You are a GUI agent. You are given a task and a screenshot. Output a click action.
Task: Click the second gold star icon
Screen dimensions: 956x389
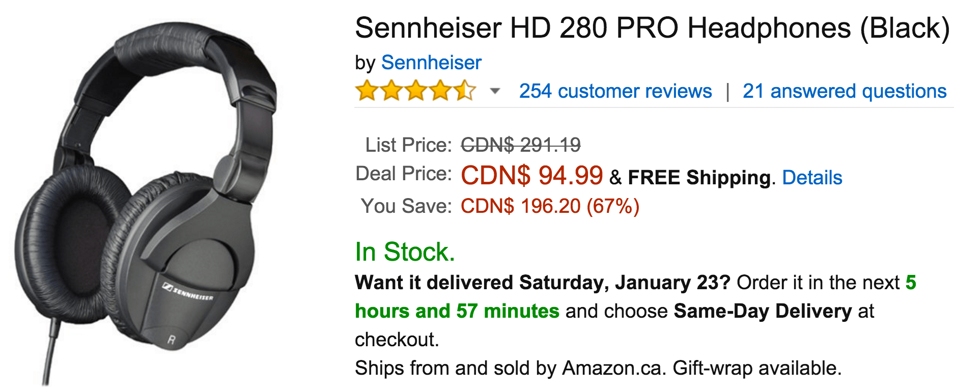click(x=392, y=91)
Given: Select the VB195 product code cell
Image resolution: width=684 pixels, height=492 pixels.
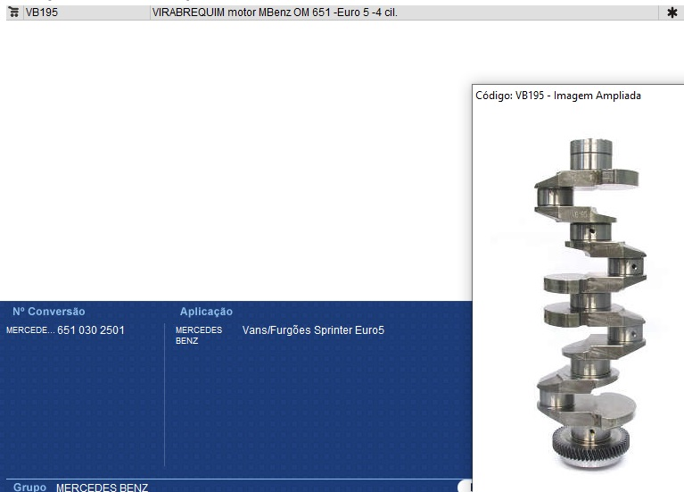Looking at the screenshot, I should pos(42,13).
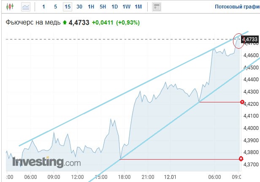This screenshot has width=260, height=182.
Task: Select the area chart type icon
Action: pyautogui.click(x=26, y=7)
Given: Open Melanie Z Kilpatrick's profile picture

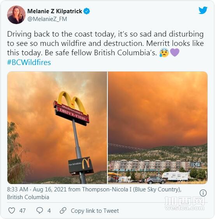Looking at the screenshot, I should [16, 15].
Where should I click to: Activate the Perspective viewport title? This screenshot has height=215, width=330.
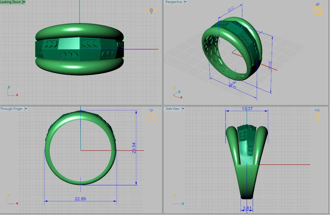(174, 2)
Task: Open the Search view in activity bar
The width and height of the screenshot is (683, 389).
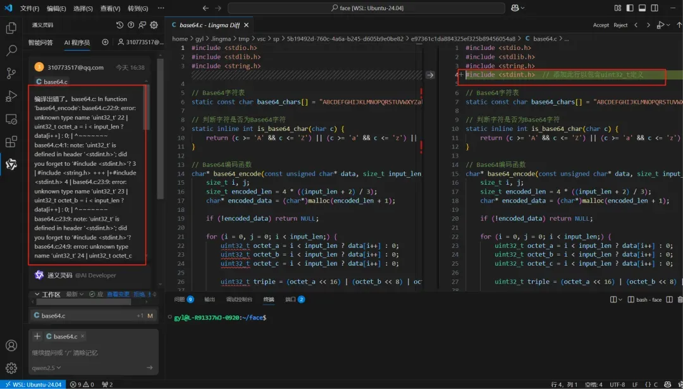Action: (x=11, y=51)
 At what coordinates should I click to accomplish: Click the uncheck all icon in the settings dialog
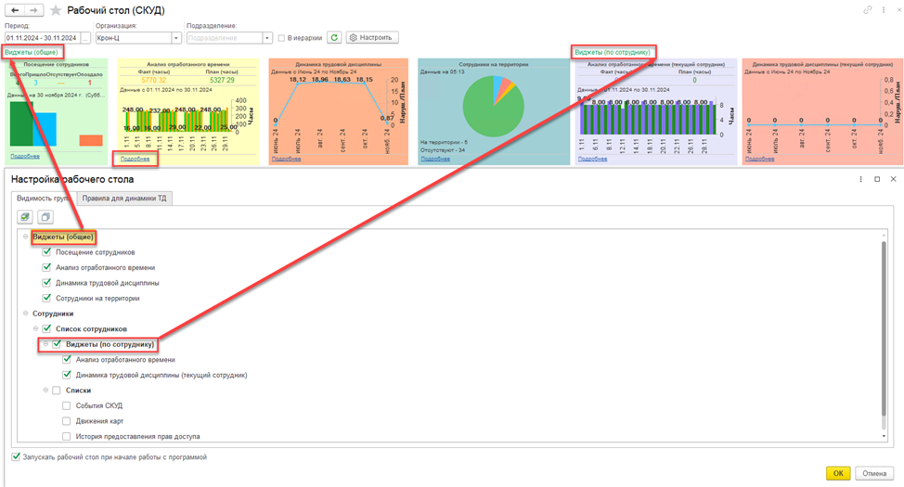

━━━━

Repeat the records above verbatim, with no pictures in the result.

■ Task answer:
You are a GUI agent. You are given a task and a screenshot. Output a click action.
Task: Click the second gold star icon
Screen dimensions: 956x389
click(x=392, y=91)
Given: Select the VB195 product code cell
Image resolution: width=684 pixels, height=492 pixels.
Looking at the screenshot, I should pos(42,13).
This screenshot has width=260, height=182.
Task: Select the area chart type icon
Action: pyautogui.click(x=26, y=7)
Given: Open Melanie Z Kilpatrick's profile picture

Looking at the screenshot, I should [16, 15].
Where should I click to: Activate the Perspective viewport title? This screenshot has height=215, width=330.
(174, 2)
Task: Open the Search view in activity bar
The width and height of the screenshot is (683, 389).
Action: (x=11, y=51)
 At what coordinates should I click to accomplish: Click the uncheck all icon in the settings dialog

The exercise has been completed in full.